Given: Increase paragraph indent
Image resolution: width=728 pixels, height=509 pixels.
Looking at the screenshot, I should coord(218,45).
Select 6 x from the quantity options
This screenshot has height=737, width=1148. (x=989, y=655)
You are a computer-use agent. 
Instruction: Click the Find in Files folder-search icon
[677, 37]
--
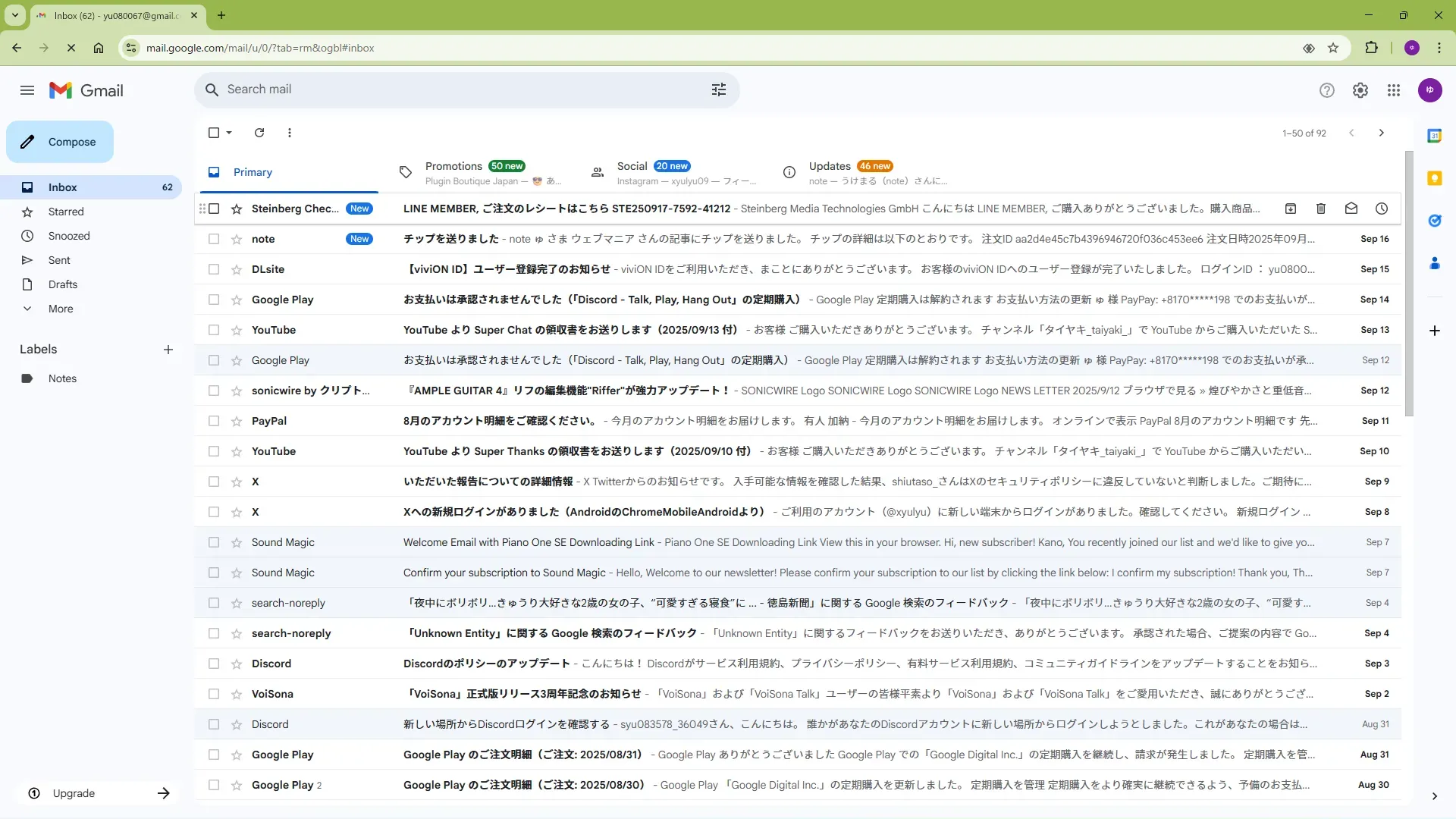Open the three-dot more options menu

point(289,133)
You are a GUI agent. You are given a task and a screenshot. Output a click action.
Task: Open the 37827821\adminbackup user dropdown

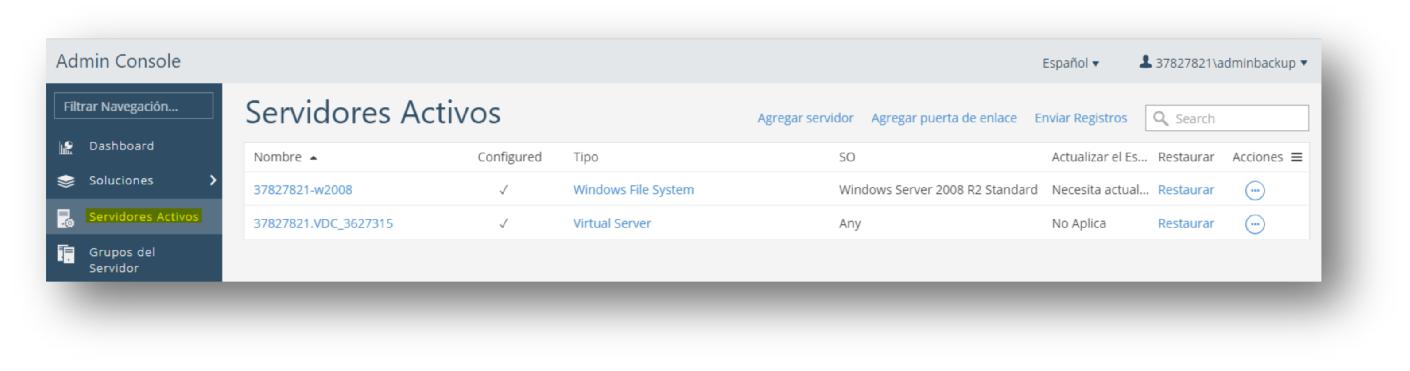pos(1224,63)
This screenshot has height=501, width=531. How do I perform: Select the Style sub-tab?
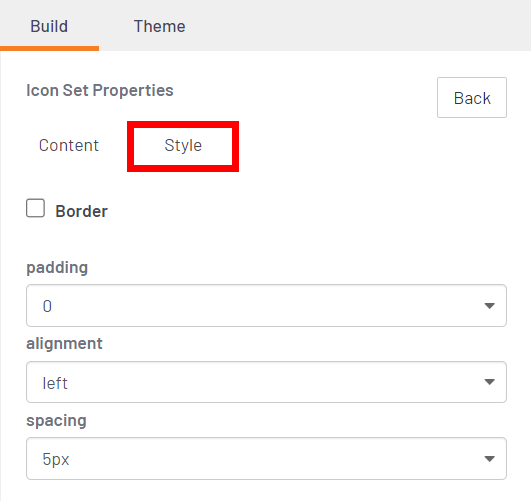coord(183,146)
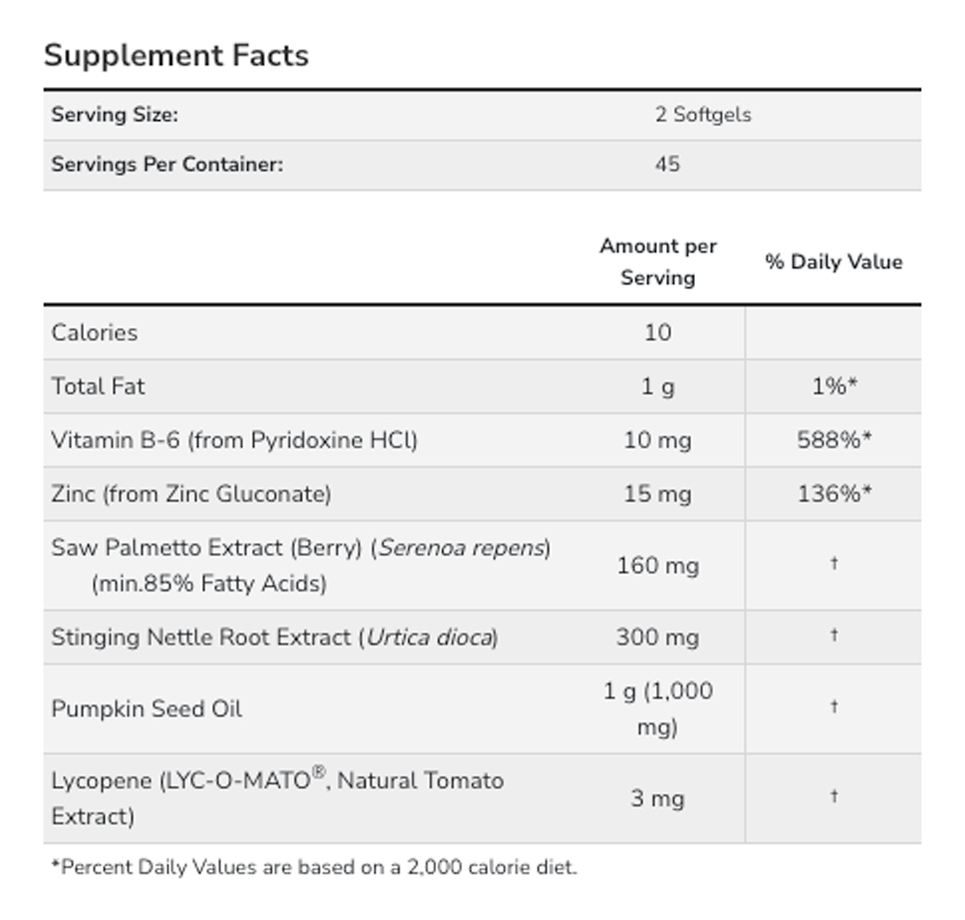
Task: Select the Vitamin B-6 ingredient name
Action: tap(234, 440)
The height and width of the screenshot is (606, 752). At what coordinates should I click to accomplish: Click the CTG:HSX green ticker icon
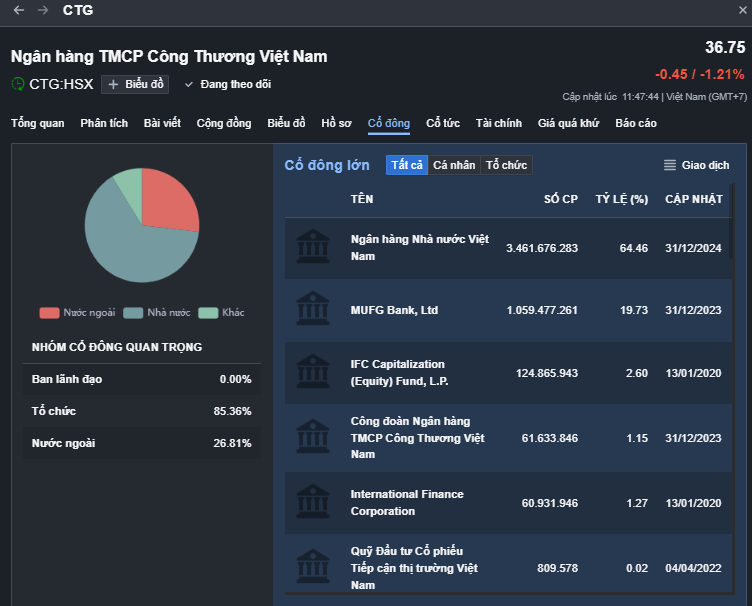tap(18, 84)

* [What to work on] Convert the material from the line containing "Open the three-dot more options menu" through the line containing "Action: tap(234, 440)" into a numbered list, skipping blank lines and leaving out the pictures.

* [Exercise result]
1. Open the three-dot more options menu
2. point(289,133)
3. You are a GUI agent. You are given a task and a screenshot. Output a click action.
4. Task: Open the 37827821\adminbackup user dropdown
5. pos(1224,63)
6. This screenshot has height=501, width=531. How do I perform: Select the Style sub-tab?
7. coord(183,146)
8. Task: Select the Vitamin B-6 ingredient name
9. Action: tap(234, 440)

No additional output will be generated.